En Venezuela, el agua tratada puede no ser potable.

Al menos 9,7 millones de venezolanos estuvieron sometidos a cortes formales en


el suministro y recibieron 48 horas de agua corriente en promedio a la semana
entre 2016 y 2017. Cuando la vivienda no dispone de tuberías o se interrumpe el
servicio, el agua se almacena en tobos y tanques y aumenta la posibilidad de que
se contamine y cause enfermedades. Después de los apagones de marzo de
2019, la escasez de agua corriente se agravó.

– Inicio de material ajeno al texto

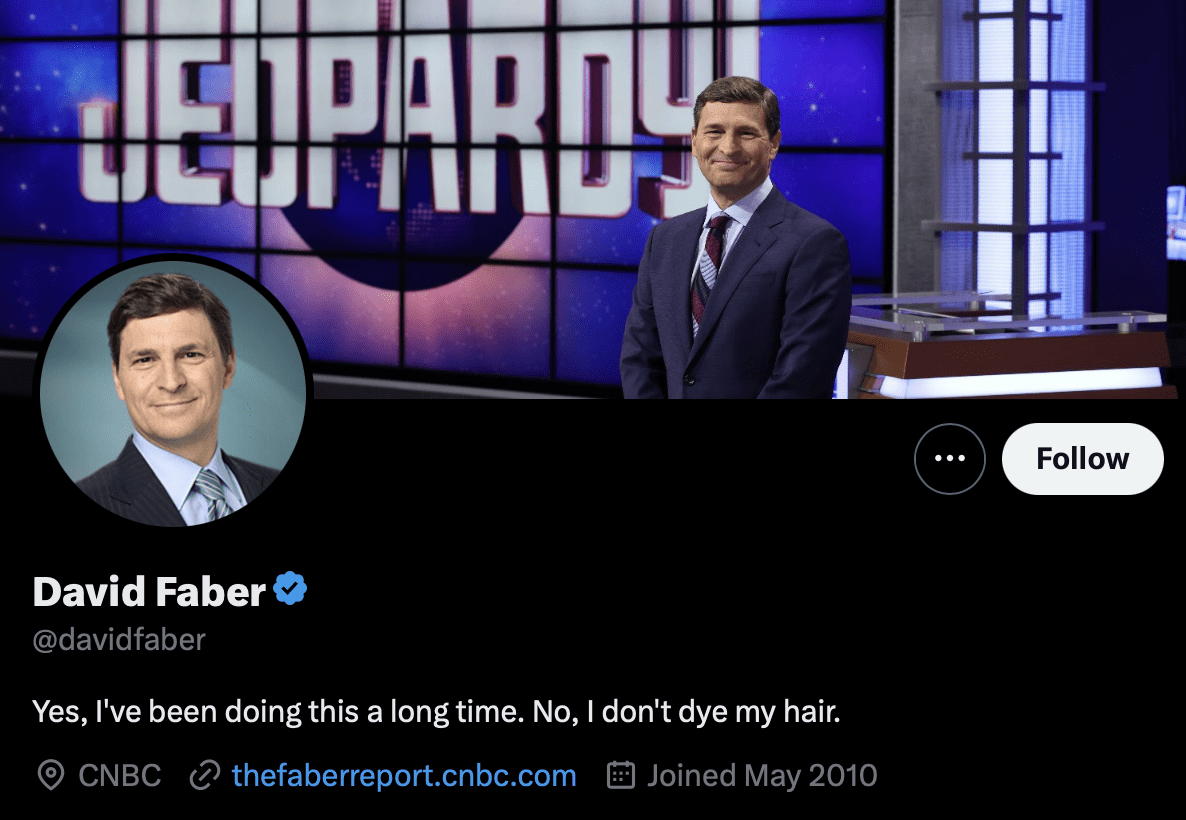The height and width of the screenshot is (820, 1186).
Task: Click the blue verified checkmark badge
Action: click(290, 589)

En las casas de las familias venezolanas utilizan métodos caseros para que el
agua sea potable. Cuando se almacena el agua en casa hay que eliminar los
sólidos y luego desinfectarla para que se pueda beber y sirva para preparar
alimentos. La Organización Mundial de la Salud (OMS) establece:

1. Utilizar ropa limpia y lavar las manos con jabón antes de recolectar,
clarificar o desinfectar el agua.
2. Filtrar el agua para separar los sólidos, reducir la turbidez y la presencia
de agentes patógenos. Es ideal usar tela limpia de algodón (medias,
franelas o un colador de café nuevo).
3. Desinfectar el agua por algún método casero.

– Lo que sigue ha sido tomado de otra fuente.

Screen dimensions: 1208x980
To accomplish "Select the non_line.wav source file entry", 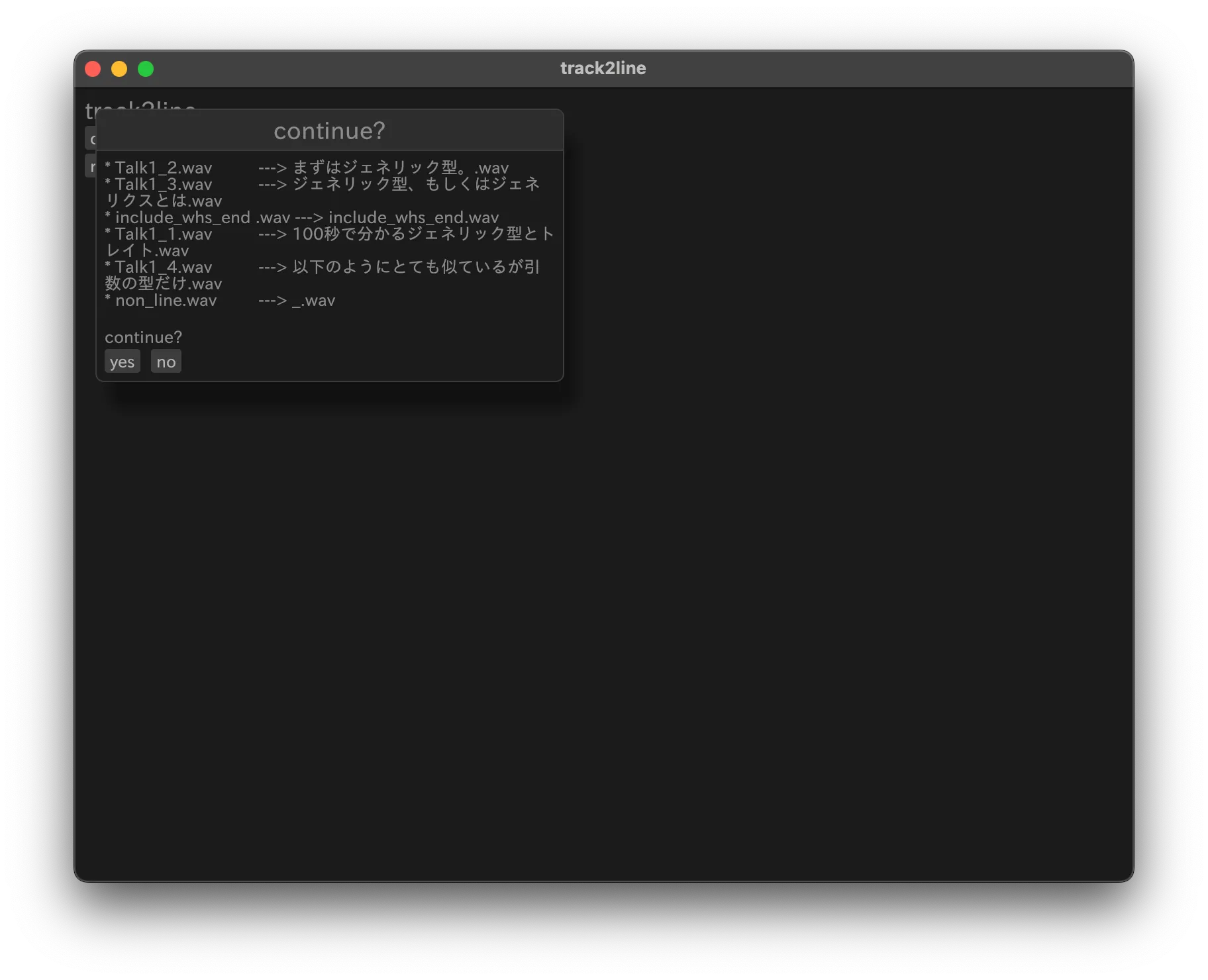I will tap(166, 300).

Hay varios métodos que se pueden utilizar para desinfectar y potabilizar el agua
en casa. En orden de menos a más complejo:

1. Hervir el agua: Las bacterias proliferan cuando la temperatura del agua es


cálida, por debajo de 50 grados centígrados. Hay bacterias resistentes al
calor, pero la mayoría muere cuando la temperatura está por encima de 50
grados centígrados.
Las algas, protozoarios, hongos y parásitos mueren en temperaturas de
entre 40 y 60 grados centígrados. Para asegurarnos de matar a estos
agentes infecciosos, el agua debe alcanzar el punto de ebullición, cerca
de los 100 grados centígrados. No es apta para este método el agua
contaminada con heces, residuos industriales, mercurio, y otros
contaminantes, y que tenga mal olor.

2. Método sodis: El método Sodis (Solar disinfection) consiste en exponer el


agua al sol para desinfectarla con radiación ultravioleta. las ondas cortas de
radiación ultravioleta atacan el ADN de los microorganismos y los virus y los
destruyen. Este método no produce cambios físicos o químicos notables en
el agua tratada.
No es apta para este método el agua contaminada con heces, residuos
industriales, mercurio, y otros contaminantes, y que tenga mal olor. El agua
no debe estar sucia: los agentes patógenos se esconden detrás de las
partículas de sedimento y los rayos UV no los alcanzan.
Al momento de exponer la botella al sol, asegúrese no esté tapada por
sombras. Si el día está nublado, la botella debe estar en exposición solar
durante dos días continuos.

3. La cloración: La cloración es uno de los métodos más utilizados para


desinfectar el agua. Consiste en añadir hipoclorito de sodio líquido no
jabonoso, sin fragancia ni color. En su forma comercial se puede conseguir
como lejía o cloro.

El cloro es un oxidante. Al entrar en contacto con el agua, oxida todo lo


que encuentra: virus, bacterias y sustancias orgánicas como orina. De esta
forma los destruye. Otros microorganismos, como protozoarios (amoebas) y
helmintos (lombrices) son resistentes al cloro, pero no suelen estar
presentes en agua limpia: el proceso de filtración permite retirar estos
microorganismos resistentes.

Antes de usar cloro, hay que considerar su porcentaje de concentración. La


etiqueta del producto debe informar este porcentaje. La concentración es
importante porque con ella se calcula la cantidad de cloro que hay que
añadir por litro de agua.

4. Filtros y ozonificación: Los filtros con generador de ozono potabilizan el


agua a través de dos procesos: filtración y ozonización. Los filtros le quitan
turbidez al agua y luego se desinfecta con ozonización. El ozono es un gas
inestable que se descompone en el agua y destruye virus y bacterias.
Actúa como el cloro porque oxida los microorganismos, pero no deja
concentración residual. El ozono es un método que puede emplearse al
final del tratamiento de agua

5. Tabletas para desinfectar el agua: Es posible desinfectar el agua con


tabletas o sustancias que contienen cloro, yodo, dióxido de cloro u otros
agentes desinfectantes. Deberían estar disponibles en farmacias y tiendas.
El producto contiene unas instrucciones específicas para desinfectar un
volumen de agua, por lo que es necesario leerlas para garantizar que el
método se aplique de forma correcta.